Ruling family in Barbitania

The Banu Khalaf was an Arab family that ruled Huesca and the region called Barbitanya on the Iberian Peninsula from about 802 to 862, and Barbitanya alone from 862 to about 882.

The first ruler was Khalaf Ibn Rashid (802), who settled with his clan in the village they named Midayar, modern Barbastro. The city castle (Barbastra) was the centre of the Muslim domain in the region.

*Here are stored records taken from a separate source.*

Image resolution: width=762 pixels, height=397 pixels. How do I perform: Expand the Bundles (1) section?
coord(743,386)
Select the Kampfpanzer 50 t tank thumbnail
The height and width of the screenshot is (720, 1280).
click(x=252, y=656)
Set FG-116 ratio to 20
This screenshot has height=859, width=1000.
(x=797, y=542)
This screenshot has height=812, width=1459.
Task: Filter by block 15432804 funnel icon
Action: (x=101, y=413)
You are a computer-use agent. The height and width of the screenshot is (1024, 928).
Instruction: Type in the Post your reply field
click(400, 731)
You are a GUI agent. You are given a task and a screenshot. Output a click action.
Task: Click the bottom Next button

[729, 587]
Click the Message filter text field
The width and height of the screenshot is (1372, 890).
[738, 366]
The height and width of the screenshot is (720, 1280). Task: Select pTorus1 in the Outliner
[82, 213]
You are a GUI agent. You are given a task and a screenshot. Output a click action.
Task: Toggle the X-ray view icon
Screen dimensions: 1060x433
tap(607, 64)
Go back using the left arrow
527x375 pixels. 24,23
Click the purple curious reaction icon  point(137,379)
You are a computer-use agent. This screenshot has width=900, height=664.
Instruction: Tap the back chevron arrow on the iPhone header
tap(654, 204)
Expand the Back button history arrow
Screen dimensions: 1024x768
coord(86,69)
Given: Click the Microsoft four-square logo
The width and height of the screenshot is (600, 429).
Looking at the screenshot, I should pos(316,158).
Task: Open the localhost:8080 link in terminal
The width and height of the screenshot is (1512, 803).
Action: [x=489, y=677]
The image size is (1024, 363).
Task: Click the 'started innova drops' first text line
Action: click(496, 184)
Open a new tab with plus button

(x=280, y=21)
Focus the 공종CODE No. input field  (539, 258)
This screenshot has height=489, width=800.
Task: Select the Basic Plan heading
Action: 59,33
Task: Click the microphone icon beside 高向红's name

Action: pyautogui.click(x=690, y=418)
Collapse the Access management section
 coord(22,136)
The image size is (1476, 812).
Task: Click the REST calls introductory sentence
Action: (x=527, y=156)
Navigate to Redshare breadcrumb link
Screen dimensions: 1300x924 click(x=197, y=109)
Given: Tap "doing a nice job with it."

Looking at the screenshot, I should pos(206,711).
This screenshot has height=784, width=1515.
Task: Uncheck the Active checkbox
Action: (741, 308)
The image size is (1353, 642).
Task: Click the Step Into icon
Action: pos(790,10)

Khalaf died before 862. In this year the government of Huesca was conferred on the Banu Qasi family. His son Abd Allah ibn Khalaf then ruled Barbitanya. In the 870s, he allied himself with rebel Isma'il ibn Musa al-Qasawi, to whom Abd Allah married his daughter. In retaliation, at the end of the decade Muhammad I of Córdoba entered Huesca and killed Abd Allah and all of his children, and took possession of the Banu Jalaf lands.

== Bibliography ==
- Al-Udri: Tarsi al-ajbar wa-tanwi al-atar wa-l-bustan. Ed. by Fernando de La Granja: La marca superior en la obra de Al-Udri. Estudios de la Edad Media de la Corona de Aragón, VIII (1967), pp. 457–461.